7.2 Solicitation and Hiring. For a period of one year after the Closing
-----------------------
Date, each Seller shall not and shall cause its Affiliates not to, either
directly or indirectly as a stockholder, investor, partner, director, officer,
employee or otherwise, (a) solicit or attempt to induce any Restricted Employee
to terminate his employment with the Buyer or any Affiliate of the Buyer or (b)
hire or attempt to hire any Restricted Employee.
7.3 Non-Competition; Referral of Customers.
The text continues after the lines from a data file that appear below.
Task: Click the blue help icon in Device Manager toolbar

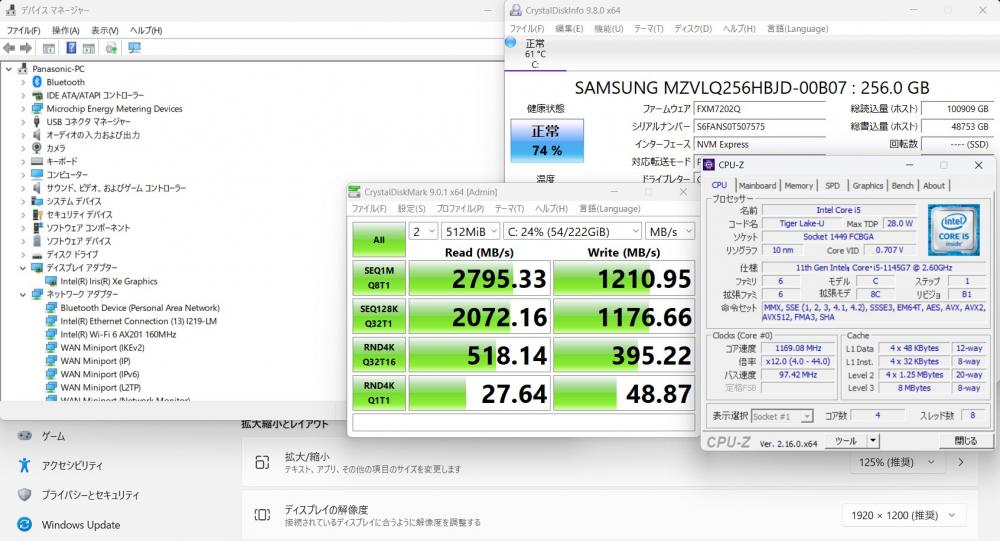Action: (x=72, y=47)
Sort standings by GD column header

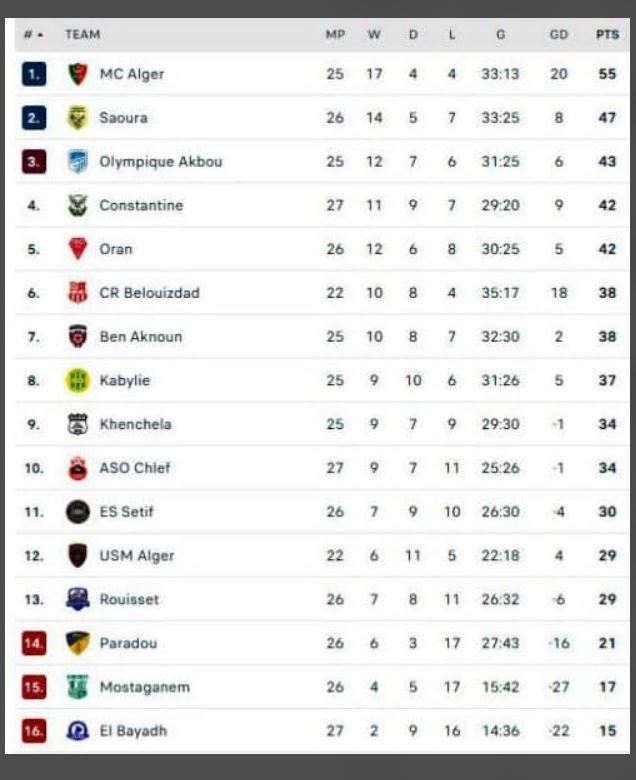[559, 34]
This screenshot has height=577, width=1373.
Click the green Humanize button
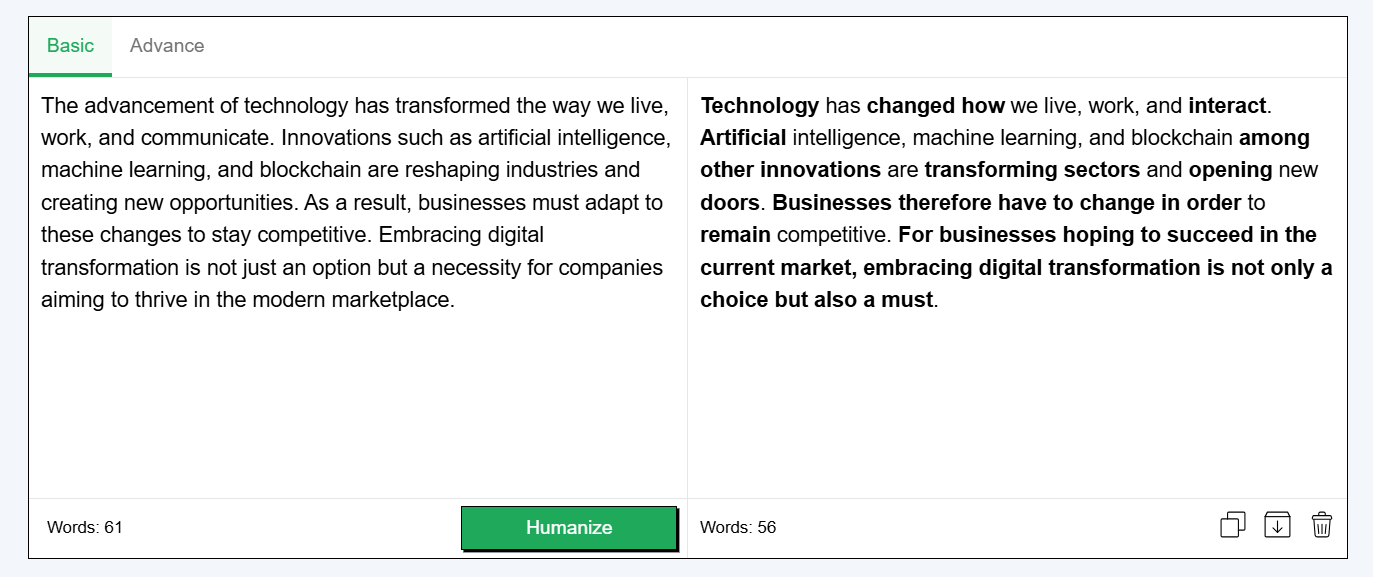[569, 528]
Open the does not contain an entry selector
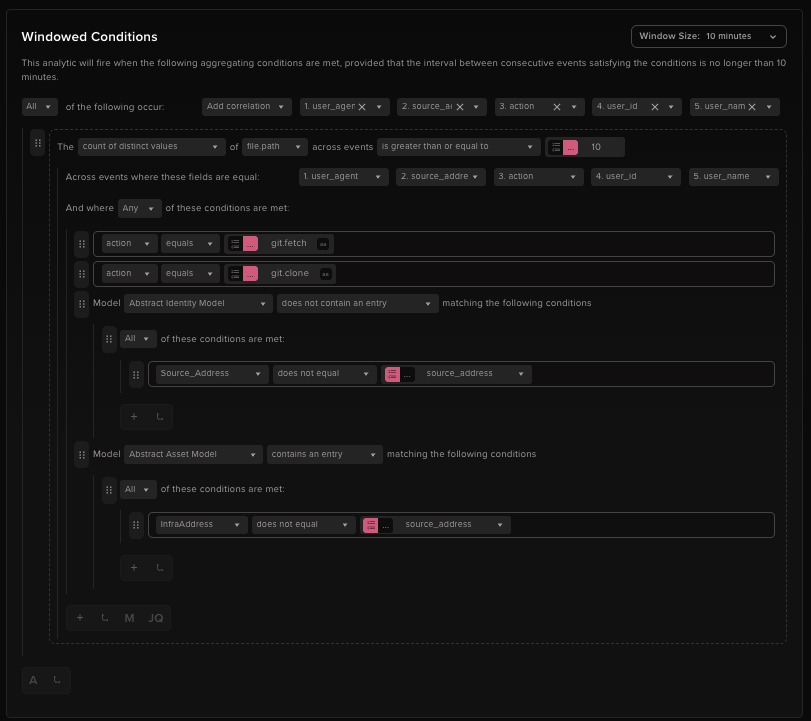The height and width of the screenshot is (721, 811). point(357,302)
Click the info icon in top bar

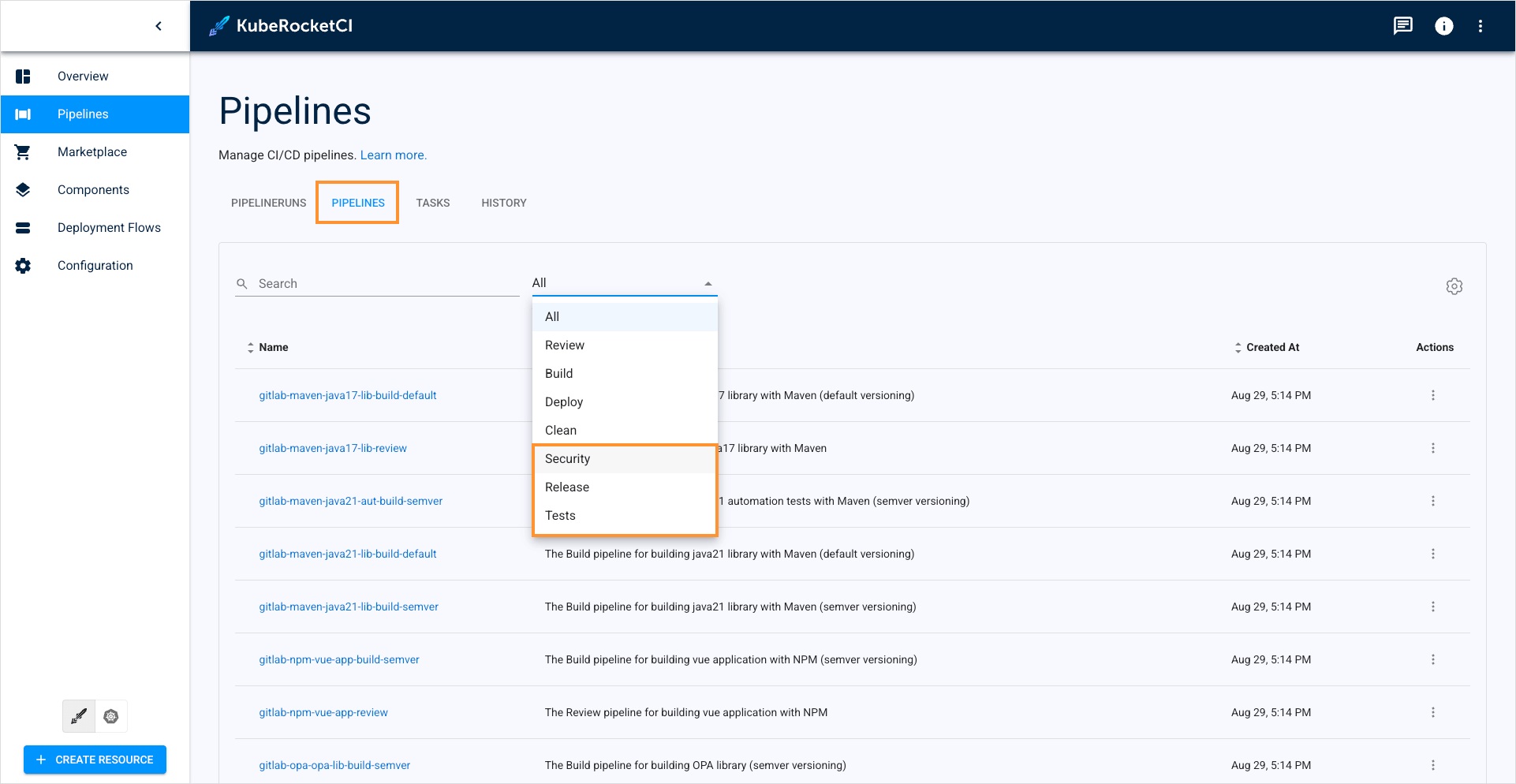(1443, 26)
--------------------------------------
(a) For a period of one year after the Closing Date, each Seller shall
not, and shall cause its Affiliates not to, directly or indirectly, (i) perform
any implementations of Vantive customer management relationship prepackaged
software, or (ii) for any business or entity that has been a customer of NMC at
a
-39-
time since January 1, 1998, perform services that are substantially similar to
those performed by NMC for that customer.
(b) Each Seller, on its own behalf and on behalf of its Affiliates,
agrees that the duration and geographic scope of the noncompetition provision
set forth in this Section 7.3 are reasonable. In the event that any court
determines that the duration or the geographic scope, or both, are unreasonable
and that such provision is to that extent unenforceable, the parties agree that
the provision shall remain in full force and effect for the greatest time period
and in the greatest area that would not render it unenforceable. The parties
intend that this noncompetition provision shall be deemed to be a series of
separate covenants, one for each and every county of each and every state of the
United States of America and each and every political subdivision of each and
every country outside the United States of America where this provision is
intended to be effective.
(c) Each Seller shall notify its Affiliates in writing promptly after
the Closing that the NMC Business and the CMS Business have been sold to the
Buyer, and such notice shall inform such Affiliates of their obligations under
this Section 7.3.
7.4 Sharing of Data.
---------------
(a) Each Seller shall have the right for a period of seven years
following the Closing Date to have reasonable access to such books, records and
accounts, including financial and Tax information, correspondence, production
records, employment records and other records that are transferred to the Buyer
pursuant to the terms of this Agreement for the limited purposes of concluding
their involvement in the NMC Business or the CMS Business, as conducted by such
Seller prior to the Closing Date and for complying with their respective
obligations under applicable securities, Tax, environmental, employment or other
Laws and Regulations. The Buyer shall have the right for a period of seven
years following the Closing Date to have reasonable access to (i) those books,
records and accounts, including financial and Tax information, correspondence,
production records, employment records and other records that are retained by
either Seller pursuant to the terms of this Agreement, and (ii) the workpapers
of Renaissance's accountants relating to the operation of the NMC Business or
the CMS Business prior to the Closing Date, in each case to the extent that any
of the foregoing is needed by the Buyer in order to comply with its obligations
under applicable securities, Tax, environmental, employment or other Laws and
Regulations. Neither the Buyer nor either of the Sellers shall destroy any such
books, records or accounts retained by it without first providing the other
party with the opportunity to obtain or copy such books, records or accounts.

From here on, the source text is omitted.